«La Quinzaine littéraire», 16 au 31 mars 1977, n° 590, p. 9. Pierre Boudot : «Le message posthume de Malraux à l'usage des bacheliers futurs André Malraux» – «L'homme précaire et la littérature» (Gallimard, 332 p.)

La Quinzaine littéraire, 16 au 31 mars 1977, n° 590, p. 9.

 

Pierre Boudot

Le message posthume de Malraux à l'usage des bacheliers futurs

André Malraux – L'homme précaire et la littérature (Gallimard, 332 p.)

 

A la fin des Noyers de l'Altenburg, Walter livre au vent du désert les feuilles du livre dont la conception a donné un sens à sa vie. Défi sublime ou dérision misérabiliste de nanti face au génie, humilité de mystique laïque ou vanité de baron de Clappique qui joue vis-à-vis de soi les Sainte-Beuve de salon, héroïsme du vide ou fantasme de marinier qui se prend pour Shakespeare devant les peupliers courbés sous la tempête, le geste de Walter s'impose à l'esprit quand on lit L'Homme précaire et la littérature.

 Voici donc que dans le désert de la mort, Malraux semble s'interpeller pour nous faire distinguer ce qui sépare son tombeau du Panthéon où il n'entrera pas. Le style reste haletant mais il ne dit qu'une chose : «ici se désagrègent les limites du talent». Rarement autant que dans ces pages, Malraux a ainsi confessé sa préférence pour le littérateur contre l'écrivain, privilégié l'illusionnisme contre la création. Derrière une verbosité confuse, le lyrisme montre sa complaisance. Le temps, les forces et l'événement ont manqué à l'auteur : il n'a pu se dissimuler.
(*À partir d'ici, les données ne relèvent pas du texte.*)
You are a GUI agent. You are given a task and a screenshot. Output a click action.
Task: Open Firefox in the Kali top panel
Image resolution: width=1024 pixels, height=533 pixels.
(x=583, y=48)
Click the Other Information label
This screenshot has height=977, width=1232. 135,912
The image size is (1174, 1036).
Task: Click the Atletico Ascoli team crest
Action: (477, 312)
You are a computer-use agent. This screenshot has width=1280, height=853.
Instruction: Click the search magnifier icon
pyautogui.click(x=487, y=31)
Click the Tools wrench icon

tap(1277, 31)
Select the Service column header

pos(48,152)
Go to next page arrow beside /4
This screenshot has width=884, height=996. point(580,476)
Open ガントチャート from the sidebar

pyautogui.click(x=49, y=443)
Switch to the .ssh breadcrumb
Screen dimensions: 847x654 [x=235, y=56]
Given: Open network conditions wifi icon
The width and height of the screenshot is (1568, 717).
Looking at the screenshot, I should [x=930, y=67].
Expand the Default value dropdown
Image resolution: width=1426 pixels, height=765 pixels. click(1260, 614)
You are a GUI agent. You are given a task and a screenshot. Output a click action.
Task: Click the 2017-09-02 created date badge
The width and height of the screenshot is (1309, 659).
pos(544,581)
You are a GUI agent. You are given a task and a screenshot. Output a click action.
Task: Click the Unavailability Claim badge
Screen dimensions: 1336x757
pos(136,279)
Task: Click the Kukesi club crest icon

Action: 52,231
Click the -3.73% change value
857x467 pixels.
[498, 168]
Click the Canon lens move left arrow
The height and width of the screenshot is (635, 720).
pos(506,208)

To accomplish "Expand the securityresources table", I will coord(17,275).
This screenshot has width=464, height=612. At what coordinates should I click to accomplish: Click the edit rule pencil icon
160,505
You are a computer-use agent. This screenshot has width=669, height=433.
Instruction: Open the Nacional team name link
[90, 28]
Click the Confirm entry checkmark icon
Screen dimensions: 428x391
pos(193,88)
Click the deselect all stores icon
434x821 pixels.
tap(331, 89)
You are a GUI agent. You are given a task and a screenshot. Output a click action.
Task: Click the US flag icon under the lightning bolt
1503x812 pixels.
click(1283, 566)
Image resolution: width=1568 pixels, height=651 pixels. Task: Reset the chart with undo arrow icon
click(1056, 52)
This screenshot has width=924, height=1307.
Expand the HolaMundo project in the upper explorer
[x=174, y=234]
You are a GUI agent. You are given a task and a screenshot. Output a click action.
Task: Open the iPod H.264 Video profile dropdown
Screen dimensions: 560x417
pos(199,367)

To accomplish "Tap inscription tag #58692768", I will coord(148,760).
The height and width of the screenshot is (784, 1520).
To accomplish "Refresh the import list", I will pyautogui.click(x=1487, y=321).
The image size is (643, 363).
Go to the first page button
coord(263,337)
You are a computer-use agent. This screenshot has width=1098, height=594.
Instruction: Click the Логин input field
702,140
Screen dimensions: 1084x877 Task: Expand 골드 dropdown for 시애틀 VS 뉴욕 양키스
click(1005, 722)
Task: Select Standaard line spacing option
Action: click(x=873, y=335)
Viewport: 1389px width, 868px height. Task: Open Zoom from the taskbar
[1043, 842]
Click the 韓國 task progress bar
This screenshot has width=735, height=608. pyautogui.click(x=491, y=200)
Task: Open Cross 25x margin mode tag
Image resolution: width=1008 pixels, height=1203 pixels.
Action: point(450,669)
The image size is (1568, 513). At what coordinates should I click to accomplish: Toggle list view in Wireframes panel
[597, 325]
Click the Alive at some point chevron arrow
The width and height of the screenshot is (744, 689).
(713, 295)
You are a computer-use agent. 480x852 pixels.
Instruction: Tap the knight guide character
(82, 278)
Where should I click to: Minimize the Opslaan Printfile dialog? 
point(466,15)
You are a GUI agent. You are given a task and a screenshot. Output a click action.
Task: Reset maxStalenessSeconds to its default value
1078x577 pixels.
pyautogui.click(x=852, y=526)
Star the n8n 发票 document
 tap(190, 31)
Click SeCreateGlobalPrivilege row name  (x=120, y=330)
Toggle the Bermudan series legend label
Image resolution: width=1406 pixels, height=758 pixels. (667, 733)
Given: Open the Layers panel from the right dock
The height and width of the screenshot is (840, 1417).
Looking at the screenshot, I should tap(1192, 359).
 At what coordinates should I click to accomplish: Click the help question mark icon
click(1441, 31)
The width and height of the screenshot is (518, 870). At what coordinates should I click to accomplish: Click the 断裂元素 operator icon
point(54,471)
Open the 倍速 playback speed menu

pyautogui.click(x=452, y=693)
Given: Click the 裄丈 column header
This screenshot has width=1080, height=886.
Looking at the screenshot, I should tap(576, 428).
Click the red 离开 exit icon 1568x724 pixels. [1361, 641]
L'évidence tient à une remarque : Malraux n'avait pas de respect pour le mot. Son livre s'ouvre sur un long résumé d'artifices de sa mémoire rassemblés par lui sous le concept d'imaginaire. C'est négativement par conséquent qu'il définit la littérature. A la fin pour ce qu'il n'en dit pas, par les lacunes (le XXe siècle est absent), par l'arbitraire des rapprochements. La littérature est ce que Malraux aborde quand il a fait le tour du reste. Et dans ce reste, est niée son époque, sont négligées ses découvertes sur la nature du mot ou la métamorphose de ses absences. Halluciné par ce qui lui fut refusé, Malraux fouille quelques grandes œuvres. A grandes enjambées il relie Tristan à la Bhagavad-Gîtâ, Madame de La Fayette à Gide. Tout cela sent le procédé et le lien entre l'exotique, le mal connu et le connu est de peu d'intérêt dès lors que les raccourcis répètent inlassablement le banal : Malraux lecteur s'ennuie si le texte n'offre rien à Malraux voyeur. Ce qui fait de ce livre posthume un témoignage intéressant car si on connaissait les structures de l'incantatoire on n'avait pas encore observé d'aussi près ce qu'il en reste quand il ne fonctionne plus.

C'est pourtant notre temps qui explique les choix que Malraux nous propose. La révérence à Flaubert ne nous semble si gratuite que parce que nous devinons que sans l'œuvre de Sartre, Malraux ne l'aurait pas faite. Les modalités du recours à Stendhal sont fondées sur les fulgurances de Nietzsche, le premier à avoir parlé des romans d'Henri Beyle comme d'un imaginaire de la «force». La présence de Gide – bien qu'il soit de notre temps – ne serait sans doute pas si forte sans le texte dans lequel Trotsky oppose sa rigueur à l'incohérence de Malraux.